### Screen grounding data
####################

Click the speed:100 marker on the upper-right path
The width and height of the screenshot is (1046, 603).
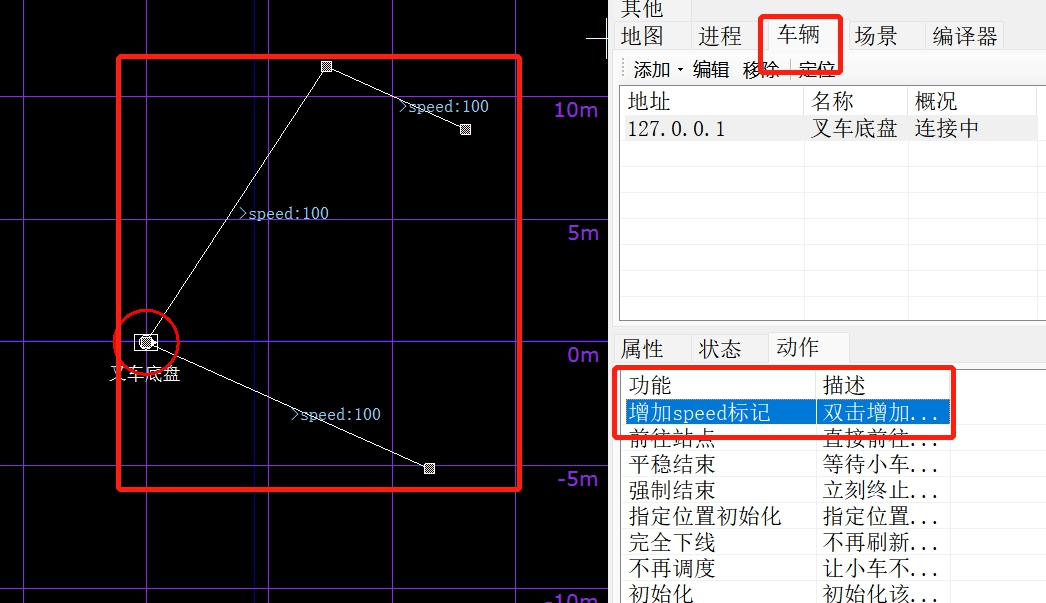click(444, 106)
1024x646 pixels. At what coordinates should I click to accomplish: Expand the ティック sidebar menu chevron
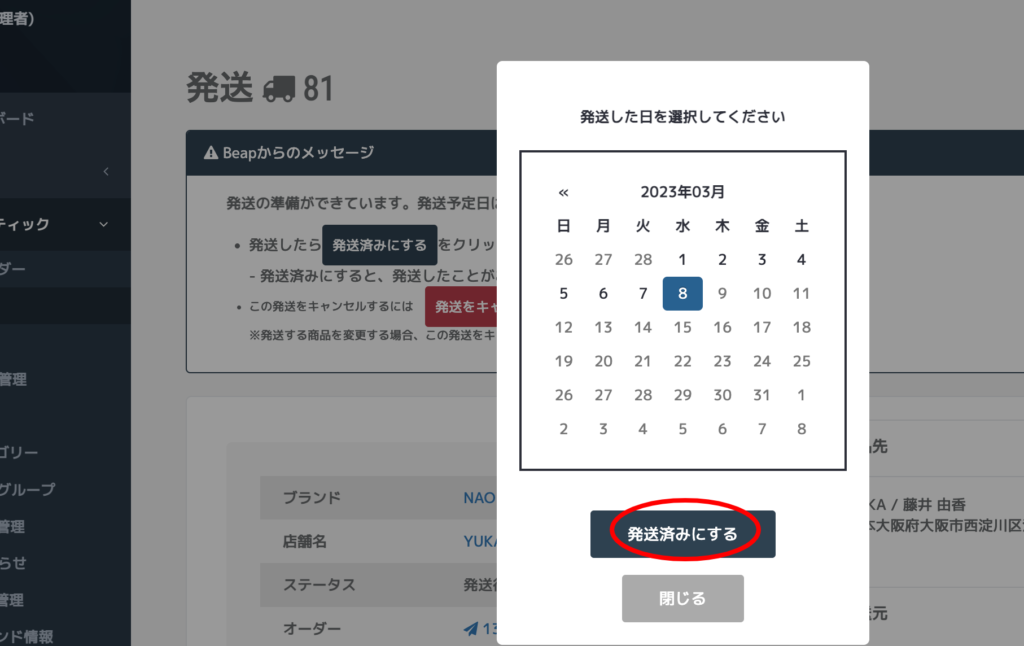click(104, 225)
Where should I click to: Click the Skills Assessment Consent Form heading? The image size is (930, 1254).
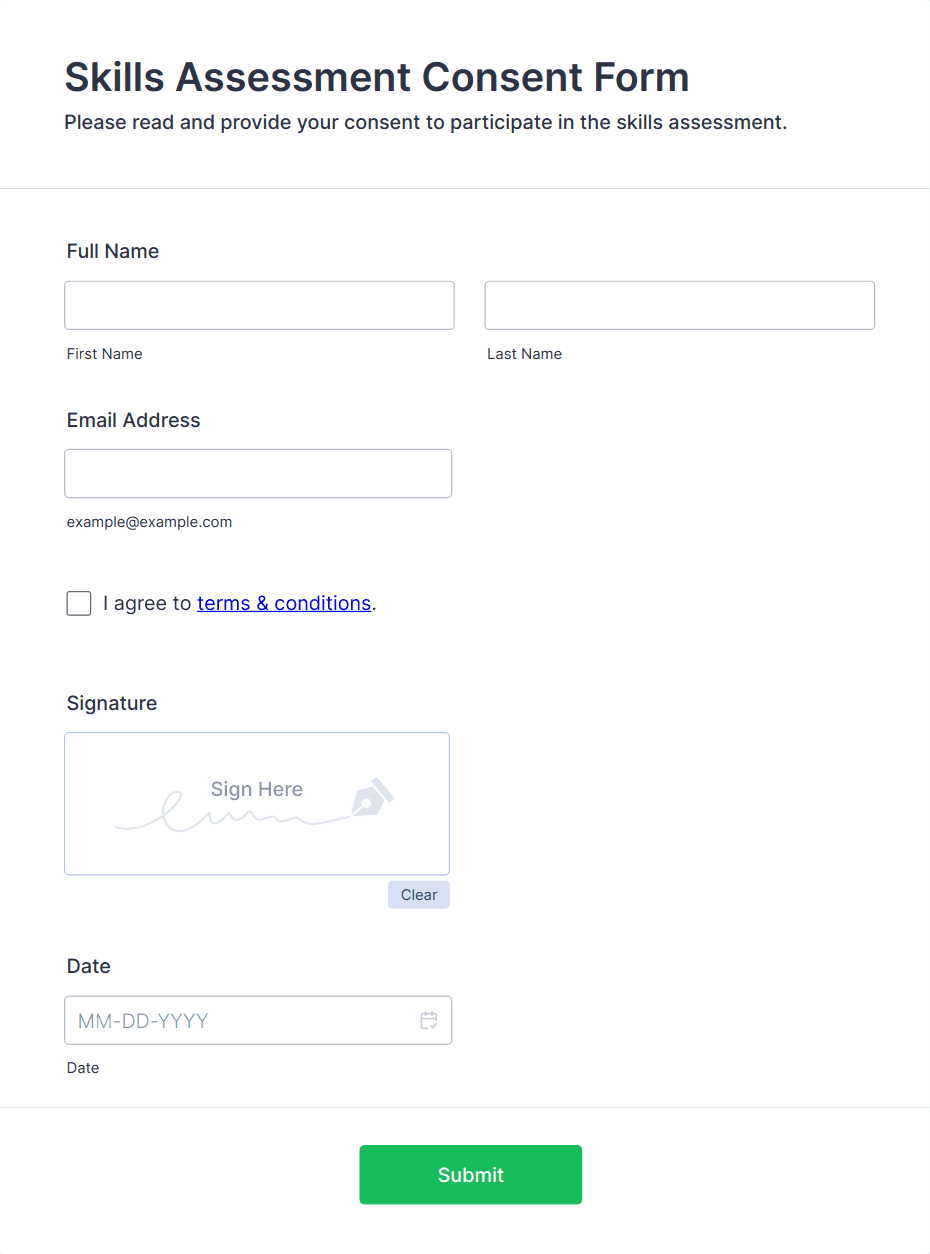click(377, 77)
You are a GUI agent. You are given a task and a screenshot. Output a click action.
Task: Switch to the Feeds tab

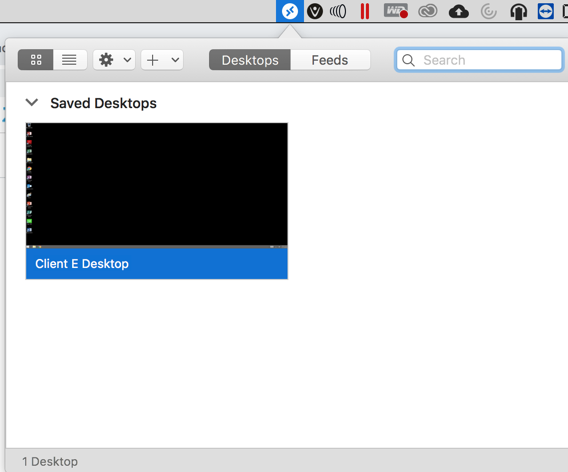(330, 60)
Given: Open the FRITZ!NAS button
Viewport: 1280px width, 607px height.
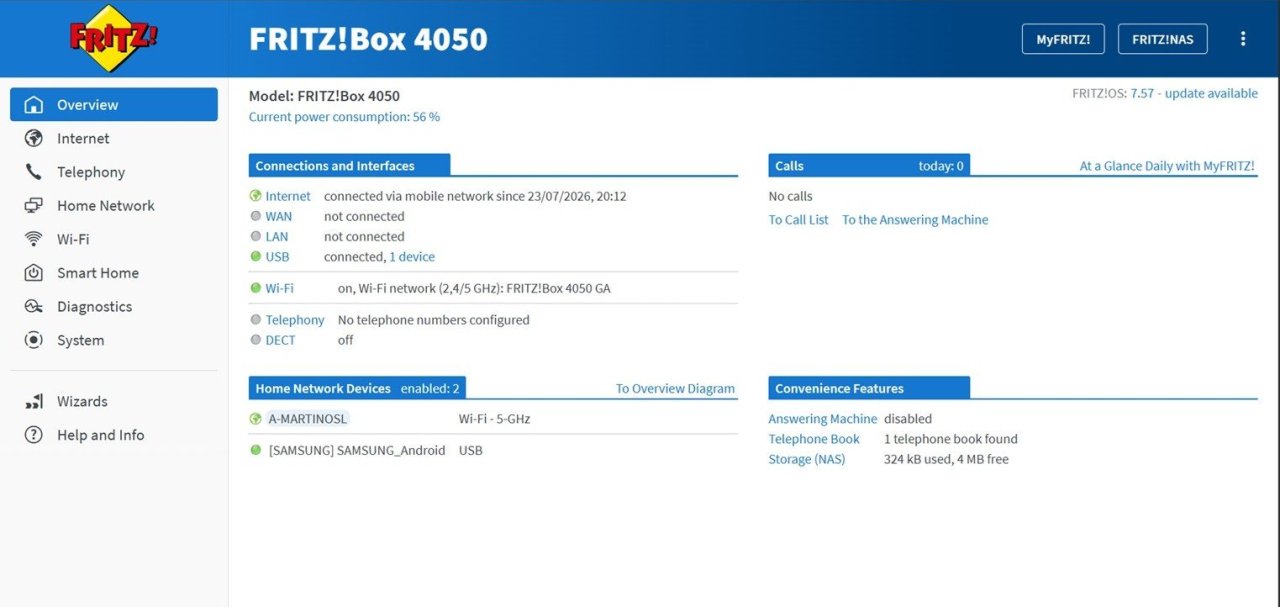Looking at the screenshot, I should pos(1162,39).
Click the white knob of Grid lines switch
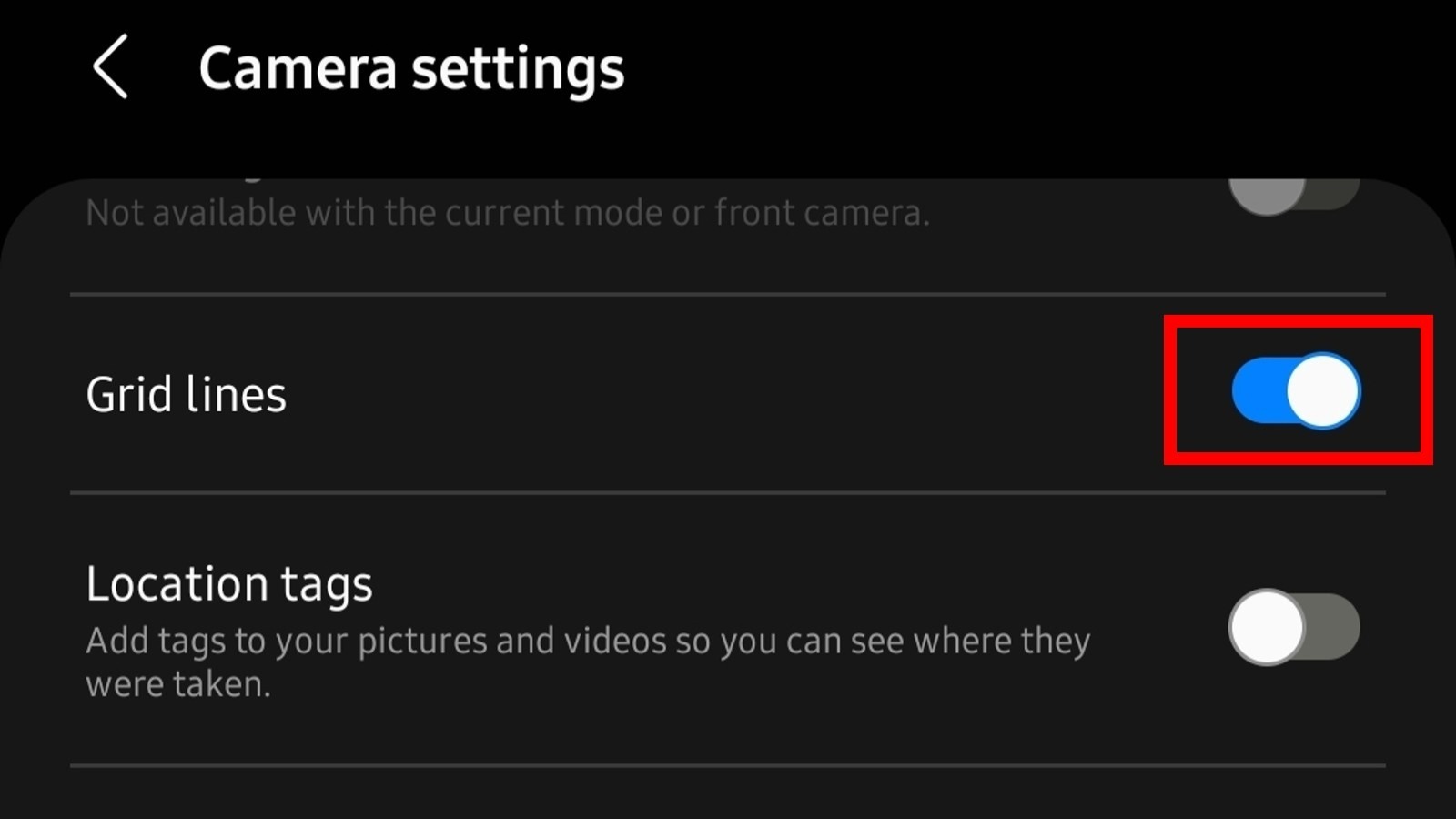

####################

### What the task requires
Update the data so that "Viewport" reads "Display area" and nothing else changes, and omit the pictures from your answer.

### Final result
Click the speed:100 marker on the upper-right path
The width and height of the screenshot is (1046, 603).
click(444, 106)
1024x646 pixels. At what coordinates should I click to accomplish: Expand the ティック sidebar menu chevron
click(104, 225)
Where should I click to: Click the Skills Assessment Consent Form heading? The image size is (930, 1254).
click(377, 77)
You are a GUI agent. You are given a task and a screenshot. Output a click action.
Task: Switch to the Feeds tab

(330, 60)
Given: Open the FRITZ!NAS button
Display area: 1280px width, 607px height.
Looking at the screenshot, I should pos(1162,39).
Click the white knob of Grid lines switch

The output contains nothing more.